FRANKFORT, Ky. (AP) — A group of churchgoers from Northern Kentucky has sued Kentucky Gov. Andy Beshear, arguing the state’s prohibition on in-person church services amid the coronavirus pandemic violates the Constitution.
The three attended an in-person church service near Louisville on Easter. State police placed notices on the cars in the parking lot of Maryville Baptist Church during the service, ordering the churchgoers to self-quarantine for 14 days.
Beshear has banned mass gatherings in the state during the outbreak, and said church gatherings are no different. The governor said this week that Maryville’s Easter service has attracted too much attention, since it was one of only a handful of churches in the state that chose to have an in-person service Sunday.
The three Kenton County plaintiffs in the federal suit, Theodore J. Roberts, Randall Daniel and Sally O’Boyle, said they attended the Easter service but stayed 6 feet (2 meters) away from others and wore masks inside the church. They also argued in the suit they don’t show symptoms of the virus so they should not be ordered to quarantine.
They are asking a judge in U.S. District Court in Covington to declare Beshear’s order relating to the churches be ruled unconstitutional. Beshear has said his mass gathering orders do not single out churches, and has spoken daily of his own faith and ways to pray without attending church in person.
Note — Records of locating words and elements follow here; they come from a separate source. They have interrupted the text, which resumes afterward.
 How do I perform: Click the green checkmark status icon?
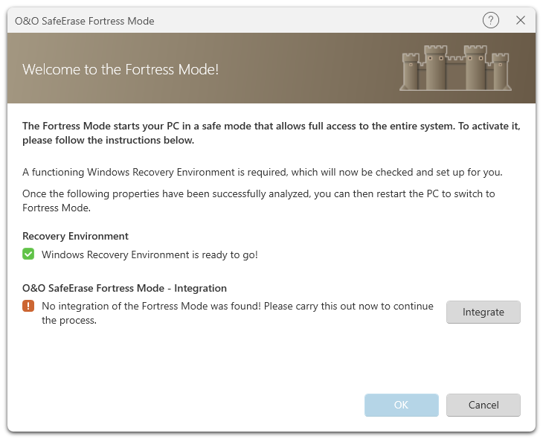pyautogui.click(x=28, y=254)
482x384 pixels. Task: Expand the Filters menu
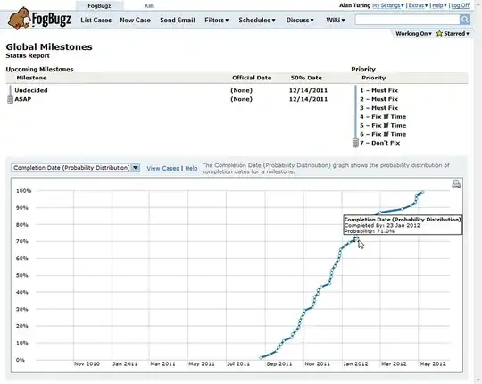[x=216, y=21]
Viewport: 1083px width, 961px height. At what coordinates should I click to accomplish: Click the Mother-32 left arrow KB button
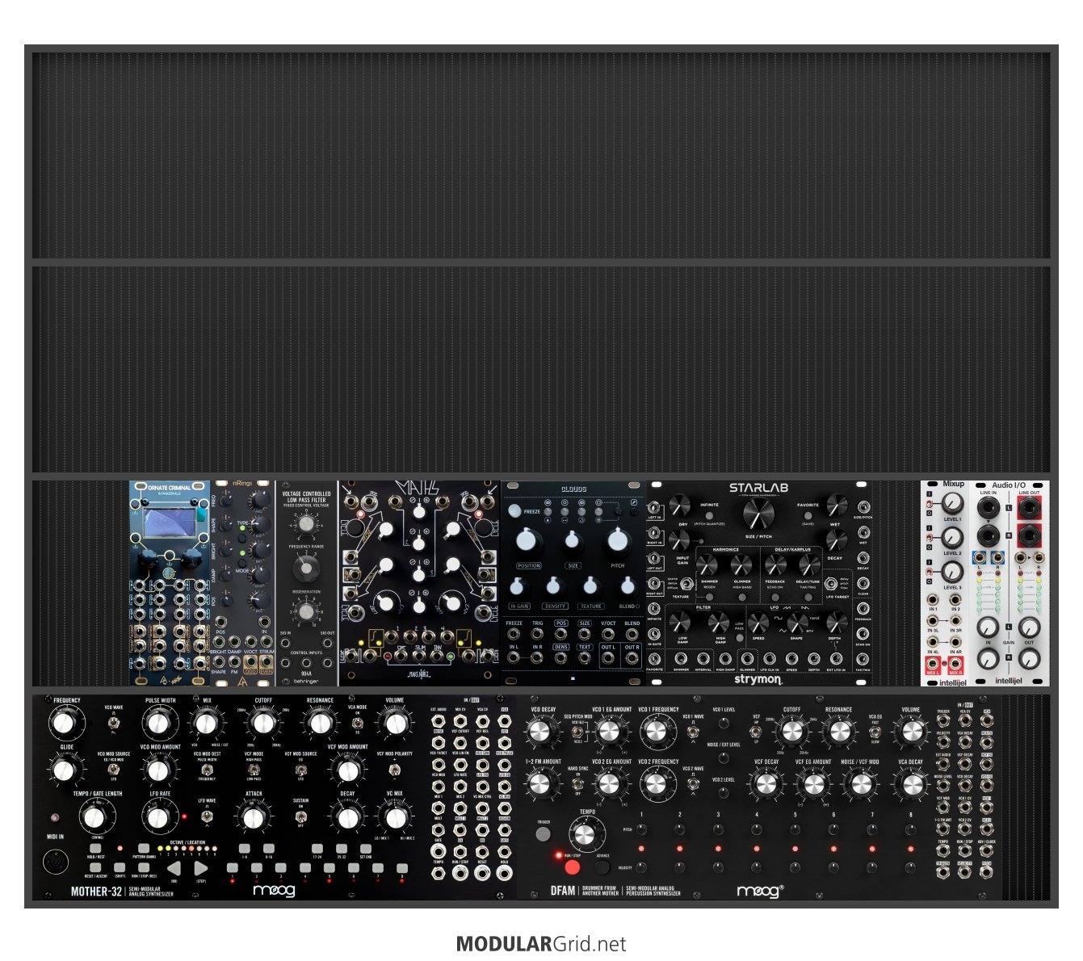coord(174,869)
Elsewhere, Kentucky Attorney General Daniel Cameron is warning people about new scams related to the coronavirus that are being aimed at Medicaid recipients. Cameron said scammers may target Medicaid beneficiaries in order to illegally bill the Medicaid program for unnecessary services and equipment.
Anyone who believes they may be a victim of Medicaid fraud during the pandemic should contact the Medicaid Fraud and Abuse Hotline at 1-877-ABUSE TIP.